■ Element and text location data

------------

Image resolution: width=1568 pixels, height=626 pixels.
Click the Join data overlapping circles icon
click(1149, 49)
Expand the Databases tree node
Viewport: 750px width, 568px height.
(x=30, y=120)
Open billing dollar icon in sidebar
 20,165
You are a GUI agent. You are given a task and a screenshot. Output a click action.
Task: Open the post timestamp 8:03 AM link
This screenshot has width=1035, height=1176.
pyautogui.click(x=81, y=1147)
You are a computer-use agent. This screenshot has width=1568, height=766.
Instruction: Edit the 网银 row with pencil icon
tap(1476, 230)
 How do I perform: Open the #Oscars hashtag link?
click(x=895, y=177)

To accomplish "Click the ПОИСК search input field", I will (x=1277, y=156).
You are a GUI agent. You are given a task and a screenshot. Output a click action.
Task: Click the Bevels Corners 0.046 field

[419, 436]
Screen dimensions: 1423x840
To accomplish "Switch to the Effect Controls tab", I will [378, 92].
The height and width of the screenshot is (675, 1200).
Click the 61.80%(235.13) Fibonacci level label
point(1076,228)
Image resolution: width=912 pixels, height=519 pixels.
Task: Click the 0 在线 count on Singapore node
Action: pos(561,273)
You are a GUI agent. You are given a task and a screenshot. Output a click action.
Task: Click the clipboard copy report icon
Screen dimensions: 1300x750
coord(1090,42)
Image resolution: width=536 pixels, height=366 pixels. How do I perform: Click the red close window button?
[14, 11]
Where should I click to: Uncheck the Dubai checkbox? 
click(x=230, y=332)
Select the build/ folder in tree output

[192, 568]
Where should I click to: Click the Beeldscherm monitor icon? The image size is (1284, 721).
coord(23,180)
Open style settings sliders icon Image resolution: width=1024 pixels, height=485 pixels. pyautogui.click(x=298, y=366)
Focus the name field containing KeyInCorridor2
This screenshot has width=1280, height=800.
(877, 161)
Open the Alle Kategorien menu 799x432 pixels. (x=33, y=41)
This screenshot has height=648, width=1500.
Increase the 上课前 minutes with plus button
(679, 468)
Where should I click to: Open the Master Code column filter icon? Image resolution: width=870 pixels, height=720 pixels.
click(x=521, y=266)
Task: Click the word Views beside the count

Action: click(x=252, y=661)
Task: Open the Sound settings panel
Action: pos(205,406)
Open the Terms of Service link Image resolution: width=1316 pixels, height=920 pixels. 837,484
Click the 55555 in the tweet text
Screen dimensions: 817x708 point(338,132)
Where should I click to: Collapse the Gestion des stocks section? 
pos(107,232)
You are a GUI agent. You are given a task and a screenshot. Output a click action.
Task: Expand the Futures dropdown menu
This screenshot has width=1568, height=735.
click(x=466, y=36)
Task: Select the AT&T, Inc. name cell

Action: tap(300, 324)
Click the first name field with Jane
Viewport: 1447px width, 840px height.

------------

■ PROBLEM DETAILS
Render the listing above as a JSON array of strings, one string per line, with blank lines omitted.

■ ANSWER IN FULL
[
  "Image resolution: width=1568 pixels, height=626 pixels.",
  "Click the Join data overlapping circles icon",
  "click(1149, 49)",
  "Expand the Databases tree node",
  "Viewport: 750px width, 568px height.",
  "(x=30, y=120)",
  "Open billing dollar icon in sidebar",
  " 20,165",
  "You are a GUI agent. You are given a task and a screenshot. Output a click action.",
  "Task: Open the post timestamp 8:03 AM link",
  "This screenshot has width=1035, height=1176.",
  "pyautogui.click(x=81, y=1147)",
  "You are a computer-use agent. This screenshot has width=1568, height=766.",
  "Instruction: Edit the 网银 row with pencil icon",
  "tap(1476, 230)",
  " How do I perform: Open the #Oscars hashtag link?",
  "click(x=895, y=177)",
  "To accomplish \"Click the ПОИСК search input field\", I will (x=1277, y=156).",
  "You are a GUI agent. You are given a task and a screenshot. Output a click action.",
  "Task: Click the Bevels Corners 0.046 field",
  "[419, 436]",
  "Screen dimensions: 1423x840",
  "To accomplish \"Switch to the Effect Controls tab\", I will [378, 92].",
  "The height and width of the screenshot is (675, 1200).",
  "Click the 61.80%(235.13) Fibonacci level label",
  "point(1076,228)",
  "Image resolution: width=912 pixels, height=519 pixels.",
  "Task: Click the 0 在线 count on Singapore node",
  "Action: pos(561,273)",
  "You are a GUI agent. You are given a task and a screenshot. Output a click action.",
  "Task: Click the clipboard copy report icon",
  "Screen dimensions: 1300x750",
  "coord(1090,42)",
  "Image resolution: width=536 pixels, height=366 pixels. How do I perform: Click the red close window button?",
  "[14, 11]",
  "Where should I click to: Uncheck the Dubai checkbox? ",
  "click(x=230, y=332)",
  "Select the build/ folder in tree output",
  "[192, 568]",
  "Where should I click to: Click the Beeldscherm monitor icon? The image size is (1284, 721).",
  "coord(23,180)",
  "Open style settings sliders icon Image resolution: width=1024 pixels, height=485 pixels. pyautogui.click(x=298, y=366)",
  "Focus the name field containing KeyInCorridor2",
  "This screenshot has width=1280, height=800.",
  "(877, 161)",
  "Open the Alle Kategorien menu 799x432 pixels. (x=33, y=41)",
  "This screenshot has height=648, width=1500.",
  "Increase the 上课前 minutes with plus button",
  "(679, 468)",
  "Where should I click to: Open the Master Code column filter icon? Image resolution: width=870 pixels, height=720 pixels.",
  "click(x=521, y=266)",
  "Task: Click the word Views beside the count",
  "Action: click(x=252, y=661)",
  "Task: Open the Sound settings panel",
  "Action: pos(205,406)",
  "Open the Terms of Service link Image resolution: width=1316 pixels, height=920 pixels. 837,484",
  "Click the 55555 in the tweet text",
  "Screen dimensions: 817x708 point(338,132)",
  "Where should I click to: Collapse the Gestion des stocks section? ",
  "pos(107,232)",
  "You are a GUI agent. You are given a task and a screenshot. Output a click action.",
  "Task: Expand the Futures dropdown menu",
  "This screenshot has width=1568, height=735.",
  "click(x=466, y=36)",
  "Task: Select the AT&T, Inc. name cell",
  "Action: tap(300, 324)",
  "Click the first name field with Jane",
  "Viewport: 1447px width, 840px height."
]